(Entries on where items appear)
╭──

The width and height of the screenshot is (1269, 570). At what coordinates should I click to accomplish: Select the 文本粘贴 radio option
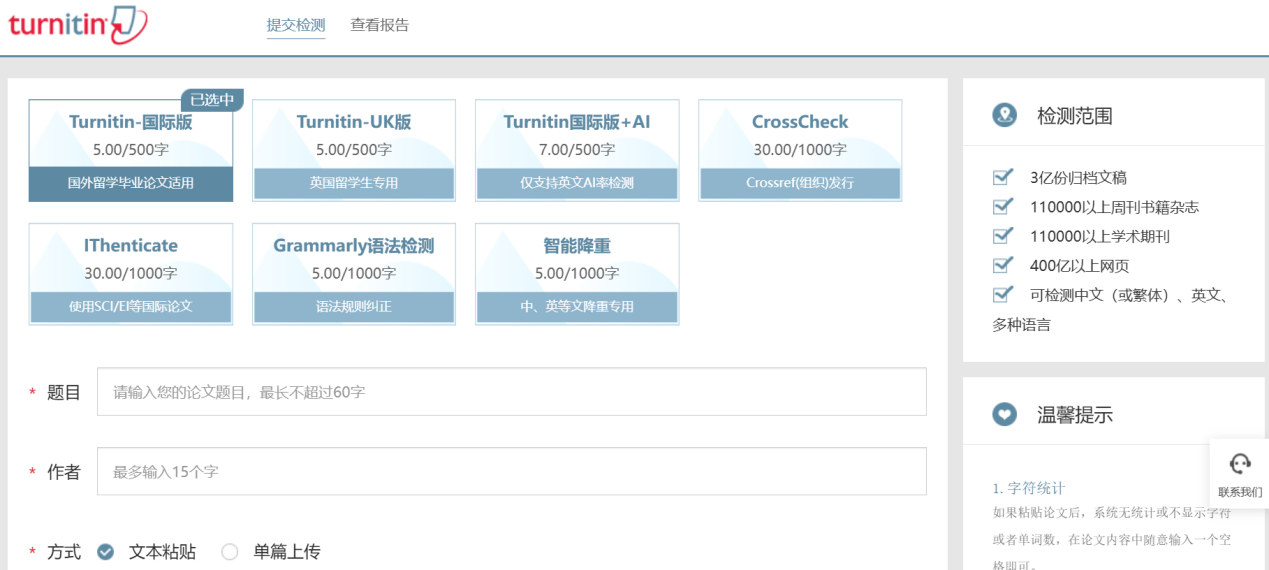coord(106,552)
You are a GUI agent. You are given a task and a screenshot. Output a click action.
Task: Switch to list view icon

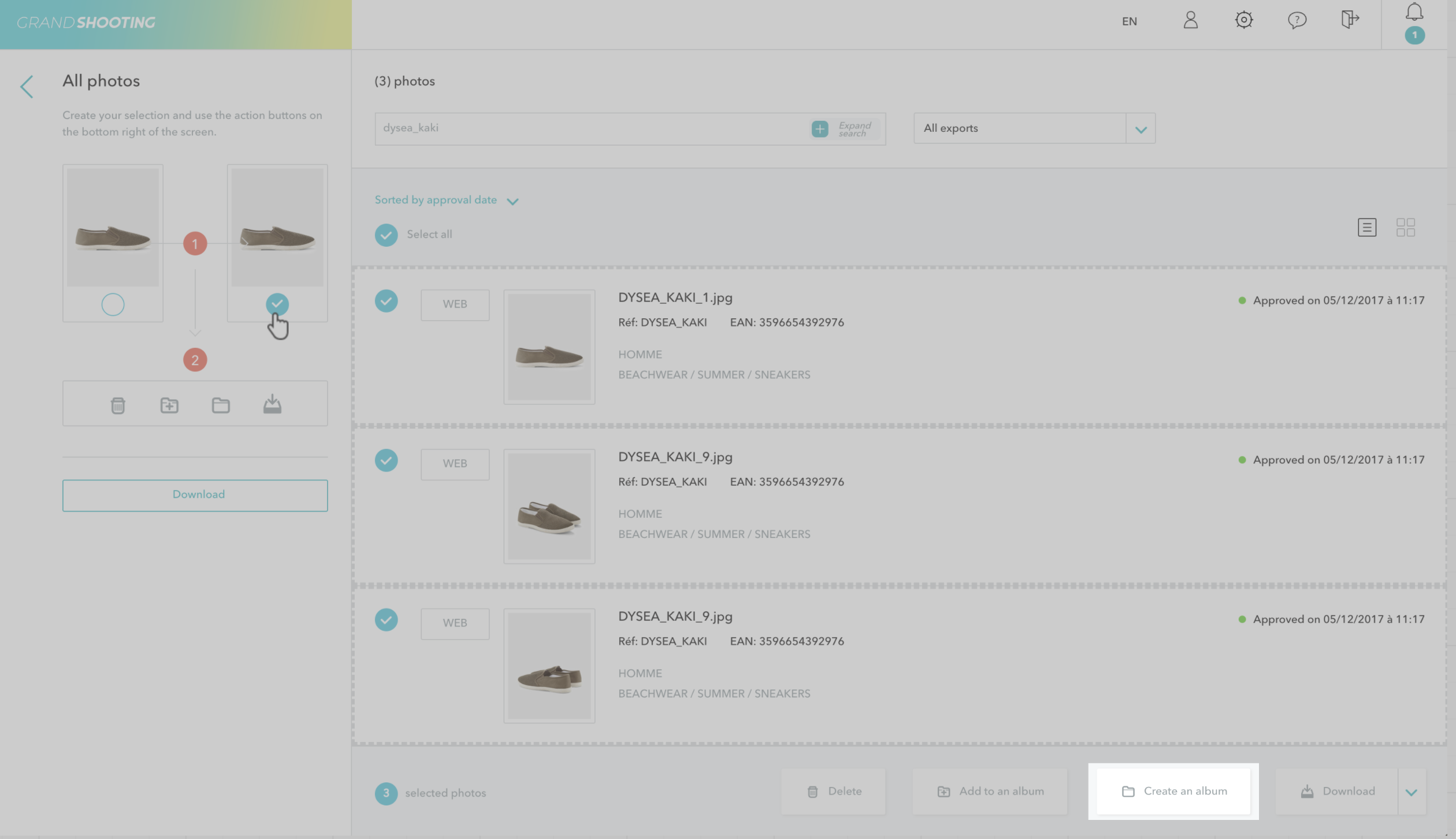1366,227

╰──

> _Description of the task_
Convert every line of the rows above into a Markdown table with the columns No. and Line, numbering each line and omitting blank lines. Leave the pictures out of the table.

> _Written answer_
| No. | Line |
|---|---|
| 1 | The width and height of the screenshot is (1269, 570). At what coordinates should I click to accomplish: Select the 文本粘贴 radio option |
| 2 | coord(106,552) |
| 3 | You are a GUI agent. You are given a task and a screenshot. Output a click action. |
| 4 | Task: Switch to list view icon |
| 5 | 1366,227 |